The process of standardization and creating a benchmark is divided into five levels:
Level 1: where only two documents are submitted relating to the above components, i.e., production warrant and appearance approval report.
Level 2: production warrant, product samples, and dimensional results
Level 3: production warrant, product samples, and complete supporting documents
Level 4: Production warrant and other documents as instructed by the customer.
Level 5: Production warrant, product samples, and other supporting documents. At this level, a review is conducted at the supplier’s manufacturing location.
Hence, PPAP is an appropriate way of ensuring the following:
- The supplier is aware of the client’s requirements.
- The client is familiar with the quality of the component supplied as well as the process followed.
- The process is reliable enough the consistently deliver such quality of goods in the future that meets all the client’s requirements.
- It develops an understanding between the customer and the supplier that the product will meet the design and specification requirements.
- If there are any changes, they are in accordance and agreement with the client’s approval.
- Helps to avoid conflicts at the end of the contract.
The following are the components that form part of the production process improvement plan where the process is defined is documented:
a. Design record: It contains the list of all the designs a supplier offers to the specific client.
b. Authorized engineering change document: If not yet recorded in the design records, any authorized engineer’s changes in the product or the process are mentioned under this heading.
c. Customer Engineering approval: There are few changes that are also termed as the “core changes” which require the authorization of the customer. Hence the customer approval documents must be collected and recorded.
d. Process is monitored, analyzed and improved based on the data.
e. Records are created, maintained and retained.
f. FMEA which refers to failure modes and effect analysis which is further divided into two parts:
DFMEA: Design FMEA, in case it’s a turn key project where you supplier himself designs the material.

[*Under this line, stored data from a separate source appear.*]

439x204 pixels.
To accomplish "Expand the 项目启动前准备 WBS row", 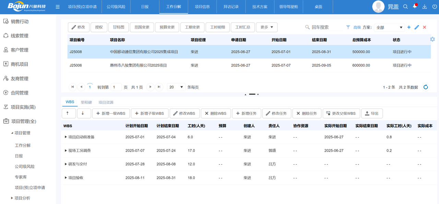I will pyautogui.click(x=66, y=137).
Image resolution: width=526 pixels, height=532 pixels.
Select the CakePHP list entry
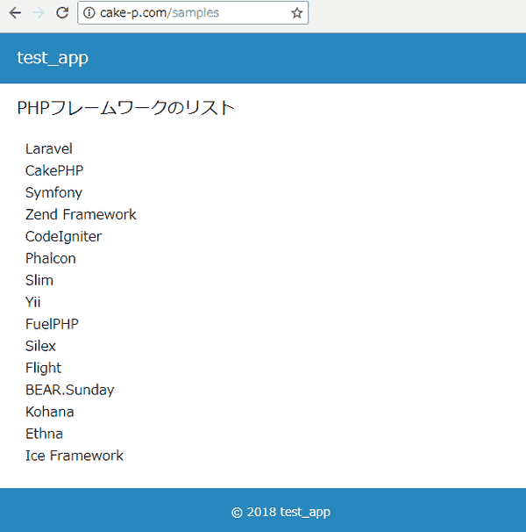(54, 170)
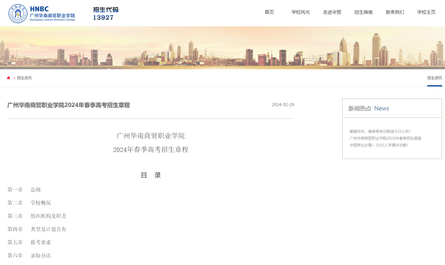The height and width of the screenshot is (265, 445).
Task: Click the HNBC school logo emblem
Action: pyautogui.click(x=18, y=13)
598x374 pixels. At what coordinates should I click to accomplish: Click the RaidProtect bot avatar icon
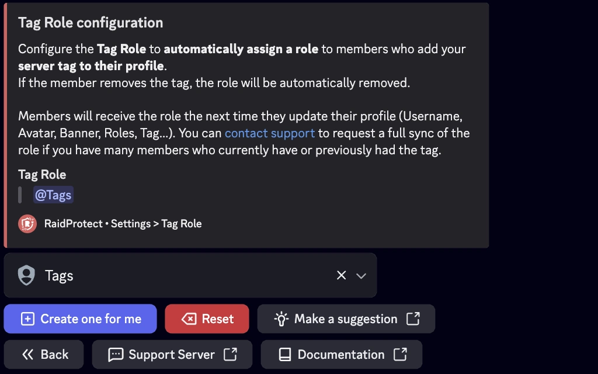(x=27, y=224)
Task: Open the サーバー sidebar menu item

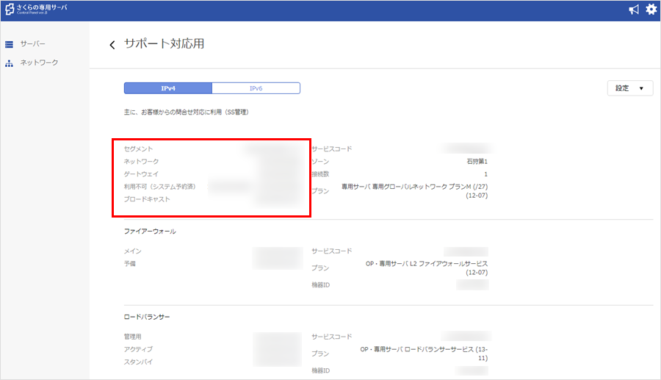Action: pos(32,45)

PFMEA: process FMEA is required to ensure the risk of failure is lower in the process, and evidence is needed to be submitted for the same.

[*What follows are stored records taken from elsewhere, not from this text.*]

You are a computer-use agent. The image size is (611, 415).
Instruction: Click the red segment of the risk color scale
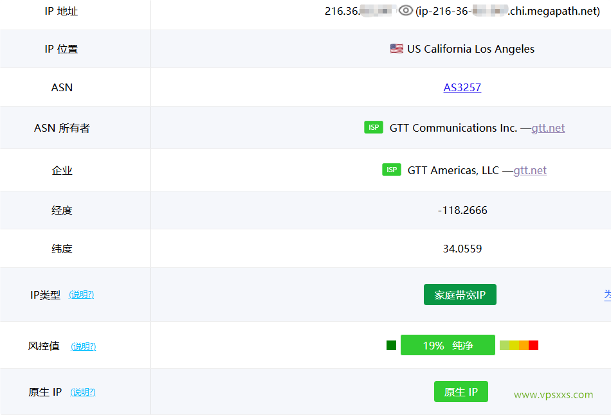534,345
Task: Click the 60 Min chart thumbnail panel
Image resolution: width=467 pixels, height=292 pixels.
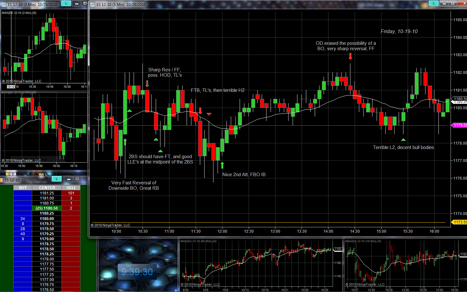Action: [x=260, y=265]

g. Process flow diagram: It describes all the steps taken in a sequence. It is created to facilitate transparency.
h. Master sample: It could be either physical or analytical sample. Depending on the type of product the master sample is determined
If the material is in bulk and unchanging over a passage of time, in that case, the physical sample is master sample whereas if the bulk material changes with time such as finger prints, the analytical sample is a master sample.
i. Test results documentation: A record of material and performance test results are conducted to ensure that the material quality and functional requirement match the design record or control plan.
j. Initial Process capability study
k. It is the statistical way of process capability where the specific benchmark is used to determine whether the process currently meets the customer requirements. This is similar to six sigma black belt study.
l. Measurement system analysis studies and qualified laboratory documents
m. Control plan: The control plan is classified into three types- Prototype, Prelaunch, and production. The format of control plan must comply with IATF 16949:2016 requirements
n. Part submission warrant which is the summary of all the above observations is required to be submitted to the customer along with Appearance approval report. Once, you have submitted the sample production part to the customer; you need to ensure that incase customer wants to make changes to the document then a customer specific documentation shall mention the same. It could be part specific or component checking aid.
Finally, the customer may make any of the following decisions:
• Full approval
• Interim Approval
• Rejected approval
All the documents must be retained by the organization until the part is active plus one calendar year.